Desta forma, não há necessidade de que a Lei Municipal estabeleça como Feriado uma data que já é considerada Feriado Nacional. Assim, considerando que cada Município pode instituir até 04 (quatro) feriados municipais nos termos do art. 2.º da Lei Federal n. 9.093 de 12 de setembro de 1995, nada mais justo do que a substituição do Feriado que já é nacional, por uma merecida homenagem ao dia da Consciência Negra.

A matéria, embora polêmica, não é nova na Corte.
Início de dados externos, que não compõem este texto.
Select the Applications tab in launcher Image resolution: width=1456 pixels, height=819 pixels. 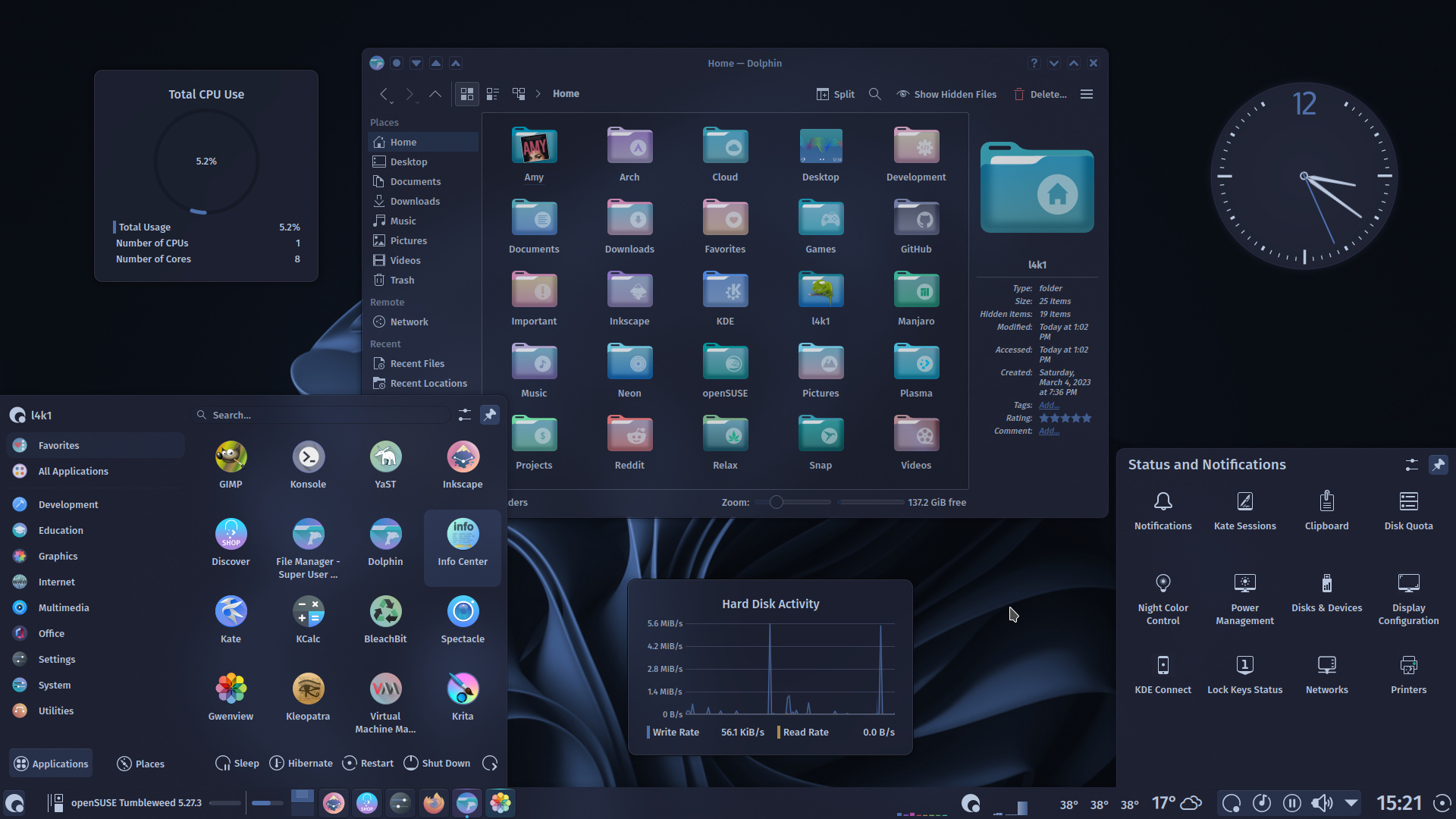coord(50,763)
Na ação direta de inconstitucionalidade n. 2010.073591-5, de relatoria do signatário, declarou-se a inconstitucionalidade de norma editada pelo Município de Florianópolis instituindo o mesmo feriado objeto desta ação.

É inegável, sob qualquer aspecto, a importância da instituição de uma data comemorativa para celebrar a memória daquele líder que se tornou símbolo de uma luta contra uma das maiores injustiças praticadas pela humanidade, qual seja, a escravatura. Cuida-se, na hipótese, do líder denominado "Zumbi". Tanto assim que a União, imbuída de sua competência legislativa plena, editou a Lei n. 12.519, de 10 de novembro de 2011, instituindo o "Dia Nacional de Zumbi e da Consciência Negra".
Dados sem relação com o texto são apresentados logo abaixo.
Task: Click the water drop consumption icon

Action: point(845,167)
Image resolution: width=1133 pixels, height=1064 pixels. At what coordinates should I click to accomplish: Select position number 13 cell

O personagem heróico que rendeu azo à homenagem feita na Lei Municipal ora em destaque, é digno, de fato e de direito, de uma data especial de celebração, pelo que representou e representará, ainda, para as futuras gerações.
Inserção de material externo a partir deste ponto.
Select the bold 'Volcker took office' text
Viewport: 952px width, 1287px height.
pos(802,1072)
Nesse caminho, quando se estuda a vigente Constituição da República, mormente a declaração de direitos fundamentais do homem (em que também estão inseridos os direitos sociais), deve-se atentar para as circunstâncias históricas que levaram o legislador constituinte a consagrá-los, pois a democracia consolidada pode levar ao esquecimento do conteúdo substancial de cada dispositivo da Carta Política. É preciso, sempre, aviventar os fatos históricos de cada uma das conquistas, que constituem patrimônio imaterial da historiografia de uma nação e de um povo. É nesse contexto, aliás, que sobreleva a importância do método de interpretação histórica das leis e normas que compõem o ordenamento jurídico. E é nesse quadro que se insere o problema proposto. No exame da controvérsia trazida a debate, é possível que a suspensão e a eventual declaração de inconstitucionalidade da norma impugnada, qual seja, a Lei n. 7.536/2013, soe como desrespeito à cultura, ou até mesmo à população afro-descendente. Longe desse raciocínio, não é o que ocorre.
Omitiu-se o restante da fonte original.